Here are the programs that made the biggest news over the past week:
Raytheon to start work on AMDR — The stop-work order on Raytheon’s successful bid to design and develop the Air and Missile Defense Radar slated for destroyers has been lifted after Lockheed Martin dropped its protest last week,
we reported Friday. Lockheed lodged the protest in October after the Navy awarded Raytheon the $156.9 million contract to outfit the Navy’s fleet of DDG-51 destroyers with the huge new radar — a program that could be worth $1.6 billion over the long haul. The first AMDR could be installed on a ship by 2016, and the system will replace legacy Lockheed-built AN/SPY-1 radars.
DOT&E dings Ford-class — The Navy’s gleaming new aircraft carriers will be “unlikely” to be able to meet requirements for handling aircraft, its core responsibility, the Pentagon’s top weapon’s tester told Defense Secretary Chuck Hagel in a Dec. 9 memo, as reported by Bloomberg last week. The Director of Operational Test and Evaluation wrote in a 30-page report about uncertainty with critical new technologies, including the Electromagnetic Aircraft Launch System (EMALS). The Navy says the new carrier will increase sortie rates by 25 percent.

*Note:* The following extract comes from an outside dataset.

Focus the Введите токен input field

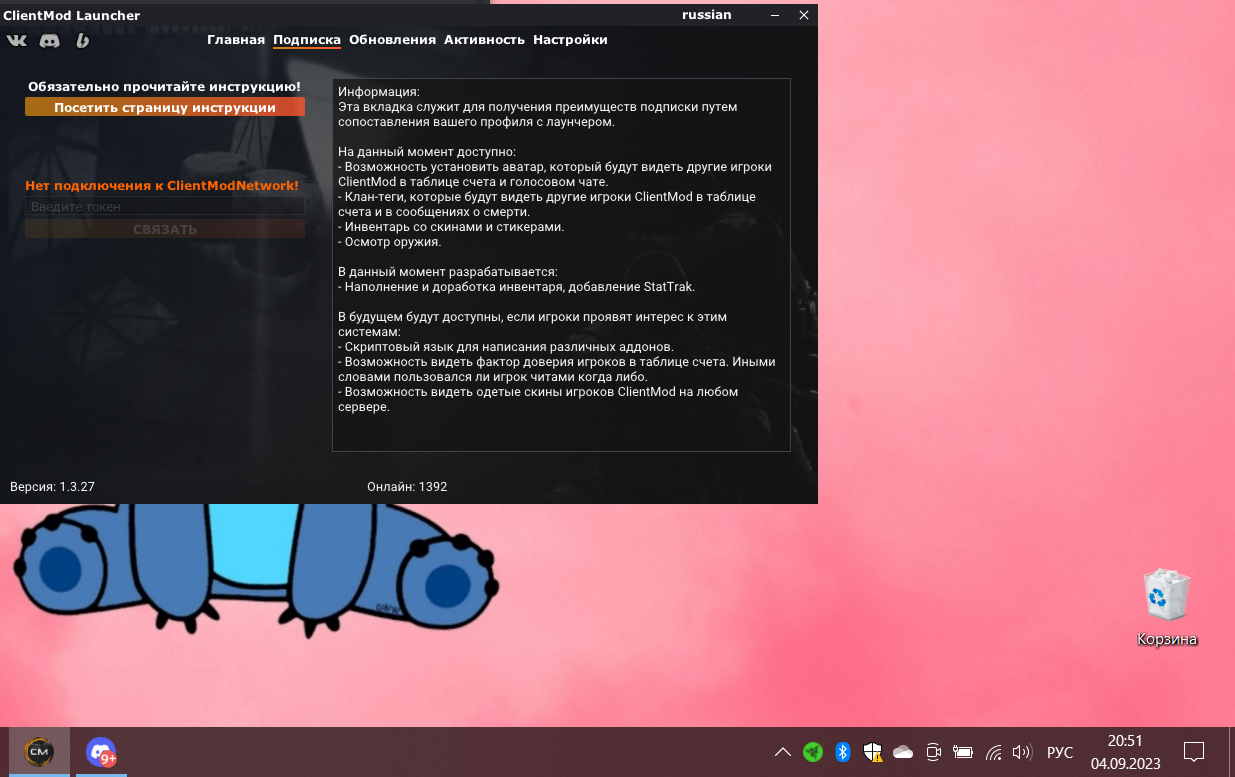pyautogui.click(x=165, y=206)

Canada may look beyond F-35 — The F/A-18E/F Super Hornet and F-35 Joint Strike Fighter may be gearing up to duke it out in a new competition north of the border, according to UPI — and they may have company. Canada is looking to replace its fleet of aging CF-18 jets, and once again a nation could be faced with the choice of Boeing’s ready-to-go Super Hornet or the shiny and new — and expensive — F-35. Or, the Rafale and Eurofighter Typhoon could swoop in and shake up the international market even further. Canada is an official partner of the F-35 and has spent $160 million on its development, but the high cost of the fighter is making it a less-than-solid choice to replace the nation’s fleet of fighters and is prompting officials to consider holding an open competition, according to the report.